At SUNY ESF we are continuing to work on the problems posed by exotic species. These questions are becoming increasingly important, as exotics such as zebra mussels (Dreissena polymorpha), purple loosestrife, and millfoil spread rapidly across large regions of the country and disrupt native fauna and flora. Recently, Cercopagis, a relative of Bythotrephes, invaded Lake Ontario. This predatory zooplankton is much smaller than Bythotrephes (see photos below), and may consume smaller food items. Current work in my laboratory on Cercopagis involves determining the diet of Cercopagis and constructing an energetic model for the species (Mike Snyder's M.S. thesis). We are also looking at hatching cues for the resting eggs and trying to determine ways to prevent the further spread of Cercopagis to other lakes. We are comparing the behavior of Cercopagis with that of its early-arriving relative Bythotrephes. Cercopagis appears to be spreading beyond the Great Lakes faster than did Bythotrephes, so it may soon become a permanent resident of a lake near you. As with Bythotrephes, little work has been published on Cercopagis in its native habitat, making it difficult to predict the effects of its invasion on North American lakes.

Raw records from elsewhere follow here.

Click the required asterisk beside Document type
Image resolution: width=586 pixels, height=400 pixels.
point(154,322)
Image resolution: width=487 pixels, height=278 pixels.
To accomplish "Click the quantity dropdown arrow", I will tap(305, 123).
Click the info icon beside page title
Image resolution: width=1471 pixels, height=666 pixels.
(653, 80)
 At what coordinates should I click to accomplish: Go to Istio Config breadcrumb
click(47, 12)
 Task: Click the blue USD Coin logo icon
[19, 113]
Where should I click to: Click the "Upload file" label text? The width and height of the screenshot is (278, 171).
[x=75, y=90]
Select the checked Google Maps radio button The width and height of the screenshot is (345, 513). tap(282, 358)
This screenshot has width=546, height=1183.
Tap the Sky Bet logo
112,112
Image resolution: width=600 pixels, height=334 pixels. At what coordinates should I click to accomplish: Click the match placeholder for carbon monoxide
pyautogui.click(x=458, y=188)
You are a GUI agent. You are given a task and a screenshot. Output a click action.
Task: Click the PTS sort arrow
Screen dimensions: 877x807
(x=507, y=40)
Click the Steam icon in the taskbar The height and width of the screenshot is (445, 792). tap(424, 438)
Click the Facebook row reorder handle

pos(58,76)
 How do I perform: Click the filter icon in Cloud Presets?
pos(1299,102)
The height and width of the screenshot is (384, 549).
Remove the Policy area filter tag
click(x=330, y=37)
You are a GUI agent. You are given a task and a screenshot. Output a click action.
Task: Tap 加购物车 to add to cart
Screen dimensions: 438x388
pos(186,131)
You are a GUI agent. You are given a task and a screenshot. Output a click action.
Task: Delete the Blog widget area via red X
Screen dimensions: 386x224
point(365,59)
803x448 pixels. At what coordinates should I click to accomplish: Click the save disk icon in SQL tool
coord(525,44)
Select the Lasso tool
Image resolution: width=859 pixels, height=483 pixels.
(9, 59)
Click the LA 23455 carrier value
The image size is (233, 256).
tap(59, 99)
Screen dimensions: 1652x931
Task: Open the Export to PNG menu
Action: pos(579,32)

Recently we have begun work on a multi-investigator project funded by NOAA Sea Grant to determine the role of exotic invertebrate predators in the Great Lakes. We are determining how native and exotic invertebrate predators interact, and we are examining whether the exotics are changing the flow of energy and essential materials from plants (algae) to fish. Investigators at the University of Illinois and the Illinois Natural History Survey are sampling Lake Michigan, where both Cercopagis and Bythotrephes coexist. At SUNY ESF we are sampling Lake Erie, where Bythotrephes is abundant, Lake Ontario, where Cercopagis is abundant, and Lake Champlain, which has yet to be invaded by these exotics, but still has our native invertebrate predators. We are also running predation and fish assimilation experiments in conjunction with the field sampling. Check back here next year to see what we're learning!
Cercopagis (top) and Bythotrephes (bottom)
Leptodora (top), a native invertebrate predator, Cercopagis, the fish hook flea (second from the top), Bythotrephes, the spiny water flea (third from top), and a larval herring. Note the large size differences between the two exotic species and that they both possess long spiny tailspines. The native invertebrate predator, Leptodora, is much less spiny and may be more edible for fish. Note also that Bythotrephes is much larger than the larval fish. One of the objectives of my lab's current research is to quantify any predatory or competitive interactions between these species, and to determine the importance of these interactions for food webs of the Great Lakes.
Research on exotic invertebrate predators in the Schulz lab is funded by NOAA Sea Grant and by the Great Lakes Reseach Consortium.